There is one thing in my life that, for better or for worse, I cannot change, one thing that has powerfully shaped my sense of identity, that I am rootless. Born in Pasadena, raised in Philadelphia, in town and in suburbs, then scattered across midwest and northeast in adolescence.
Grade four: Oakmont School, Havertown, Pennsylvania; best friend, Hunter Clouse; no girlfriend. Grades five and six: Red Cedar School, East Lansing, Michigan; best friend, Carlos Malferrari, girlfriend, Pam Nystrom. Grade seven: Huntingdon Junior High School, Elkins Park, Pennsylvania; best friend, Stephen Katz, girlfriend, Liz.

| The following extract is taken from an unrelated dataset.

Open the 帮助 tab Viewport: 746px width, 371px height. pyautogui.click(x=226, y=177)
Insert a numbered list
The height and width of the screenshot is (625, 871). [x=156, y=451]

Grade eight: East Lansing Junior High School, East Lansing, Michigan; best friend, David Backstrom, girlfriend, Kathy Lockwood. Grade nine: Hamilton-Wenham Regional High School, Hamilton, Massachusetts; best friend, Charlie Barker, girlfriend, Holly Cone.

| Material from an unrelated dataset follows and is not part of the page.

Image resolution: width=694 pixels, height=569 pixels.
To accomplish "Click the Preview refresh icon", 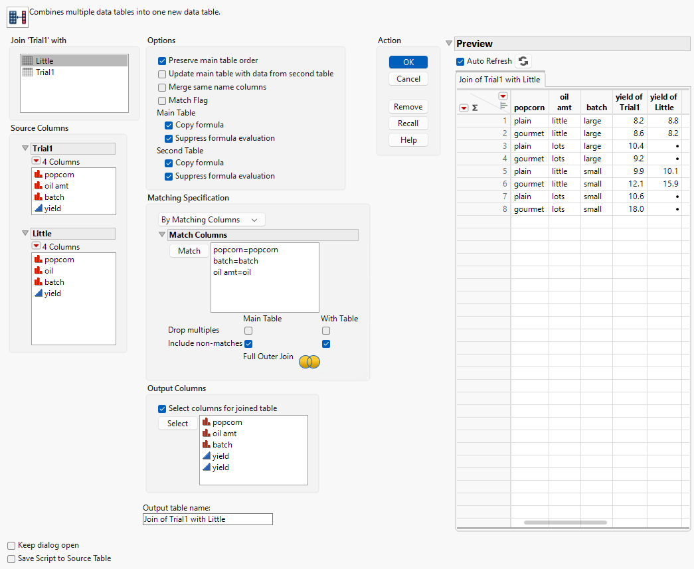I will pos(524,61).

Six years, five different homes, five different schools. Dear friends made and lost. Always letting go. Always starting over. Always the new kid. No place to be from. No companions to grow up with. No extended family because half of the extended family is half a country away and the other half is a whole country away and I know little, so little of their stories.
Who are you? Where are you from? Who are your people? Where is your home?

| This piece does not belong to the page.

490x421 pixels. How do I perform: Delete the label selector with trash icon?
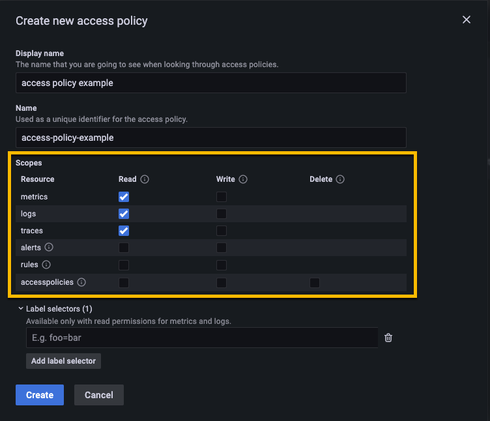pos(388,338)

“O Lord, you have always been our home.”
The Lord has been my home. From the age of four, I have known that before I was my mother’s son, before I was my father’s son, I am a child of God. That is where I live and breathe and have my being, in a space, spiritual and material, that is God’s own creation. Everything I see, I see through that lens. Everything I am or strive to be is measured against that sense of belonging.
For better or for worse. I am grateful, so grateful, for always being home, always being held in God’s embrace wherever I am, whatever may befall me. I am grateful, so grateful for a rich and varied life, for friends from Brazil and India and Argentina and Liberia, Jewish and Mormon and Hindi and Buddhist, musicians and athletes and scholars and thespians.
But I crave roots. I crave a human identity: ethnic or cultural, familial or regional. Which is why I was thrilled to discover, among my father’s papers, years after his death, a genealogy and family tree researched and published the year I was born by a cousin of my father’s mother, Jessie Laing Sibbet. Nearing the age of seventy, after retiring from my life’s work, after traveling three times to Scotland and falling in love with the land and its people, I have learned what I never knew, that I am one quarter Scottish, that my people come from Markinch in Kirkcaldy, that there is a place from which I come, at least from which a part of me comes.
I am hungry and thirsty to know more, to let this wanderer see where the journey began, to push down roots, to lay claim to a home, which though never was nor never will be where I live, is mine.